DATA TO USE START

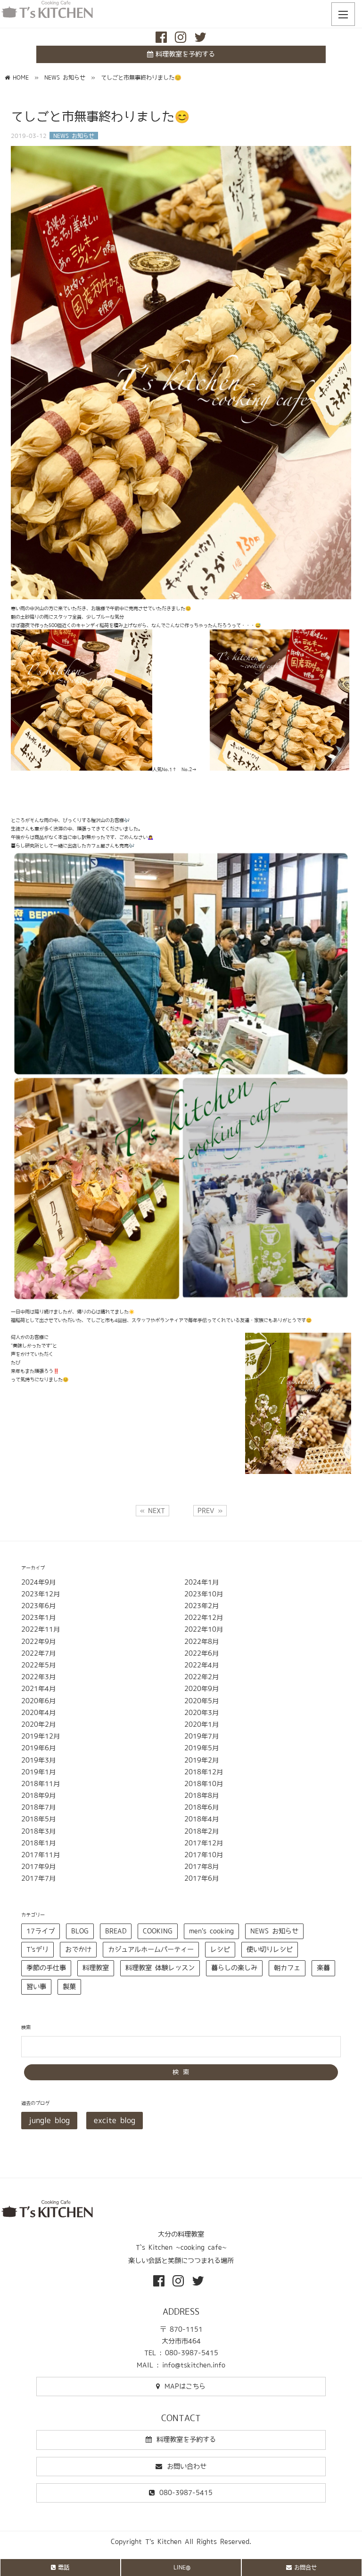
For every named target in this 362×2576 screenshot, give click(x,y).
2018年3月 (38, 1831)
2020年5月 (201, 1701)
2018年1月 (38, 1843)
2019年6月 (38, 1748)
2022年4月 (201, 1665)
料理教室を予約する (185, 54)
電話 (63, 2567)
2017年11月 (40, 1855)
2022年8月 (201, 1641)
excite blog (114, 2120)
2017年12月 (203, 1843)
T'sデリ (37, 1949)
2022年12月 (203, 1617)
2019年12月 (40, 1736)
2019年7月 (201, 1736)
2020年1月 (201, 1724)
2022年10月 (203, 1629)
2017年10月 (203, 1855)
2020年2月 (38, 1724)
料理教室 (95, 1967)
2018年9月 (38, 1795)
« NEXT (152, 1510)
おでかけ (78, 1949)
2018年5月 (38, 1819)
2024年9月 (38, 1582)
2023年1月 (38, 1617)
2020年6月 (38, 1701)
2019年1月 (38, 1772)
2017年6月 (201, 1878)
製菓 (69, 1986)
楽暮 (323, 1967)
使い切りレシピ (270, 1949)
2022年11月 (40, 1629)
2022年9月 (38, 1641)
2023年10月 (203, 1594)
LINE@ (181, 2567)
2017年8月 (201, 1866)
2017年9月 (38, 1866)
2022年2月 (201, 1677)
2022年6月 (201, 1653)
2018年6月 (201, 1807)
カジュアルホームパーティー (151, 1949)
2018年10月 (203, 1783)
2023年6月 (38, 1605)
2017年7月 (38, 1878)
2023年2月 (201, 1605)
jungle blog (49, 2120)
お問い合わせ (186, 2466)
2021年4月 (38, 1688)
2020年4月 (38, 1712)
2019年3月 (38, 1760)
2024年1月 (201, 1582)
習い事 (36, 1986)
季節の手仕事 (46, 1967)
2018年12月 (203, 1772)
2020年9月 (201, 1688)
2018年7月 (38, 1807)
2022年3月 (38, 1677)
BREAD (115, 1931)
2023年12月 (40, 1594)
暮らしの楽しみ (234, 1967)
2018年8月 (201, 1795)
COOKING (158, 1931)
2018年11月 (40, 1783)
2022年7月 (38, 1653)
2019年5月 (201, 1748)
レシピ (220, 1949)
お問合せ (305, 2567)
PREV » (209, 1510)
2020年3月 (201, 1712)
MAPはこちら (185, 2386)
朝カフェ (287, 1967)
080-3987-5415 (186, 2492)
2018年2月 (201, 1831)
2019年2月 (201, 1760)
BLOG (80, 1931)
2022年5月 (38, 1665)
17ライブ (40, 1931)
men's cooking (211, 1931)
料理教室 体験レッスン (160, 1967)
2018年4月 (201, 1819)
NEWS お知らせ (274, 1931)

DATA TO USE END

## DIRECTIONS FOR THIS TASK
The line containing "2020年9月 (201, 1688)" and every line after it, through the last one above, should be written out word for word.

## TASK SOLUTION
2020年9月 (201, 1688)
2018年7月 (38, 1807)
2022年3月 (38, 1677)
BREAD (115, 1931)
2023年12月 (40, 1594)
暮らしの楽しみ (234, 1967)
2018年8月 (201, 1795)
COOKING (158, 1931)
2018年11月 (40, 1783)
2022年7月 (38, 1653)
2019年5月 (201, 1748)
レシピ (220, 1949)
お問合せ (305, 2567)
PREV » (209, 1510)
2020年3月 (201, 1712)
MAPはこちら (185, 2386)
朝カフェ (287, 1967)
080-3987-5415 (186, 2492)
2018年2月 (201, 1831)
2019年2月 (201, 1760)
BLOG (80, 1931)
2022年5月 (38, 1665)
17ライブ (40, 1931)
men's cooking (211, 1931)
料理教室 体験レッスン (160, 1967)
2018年4月 (201, 1819)
NEWS お知らせ (274, 1931)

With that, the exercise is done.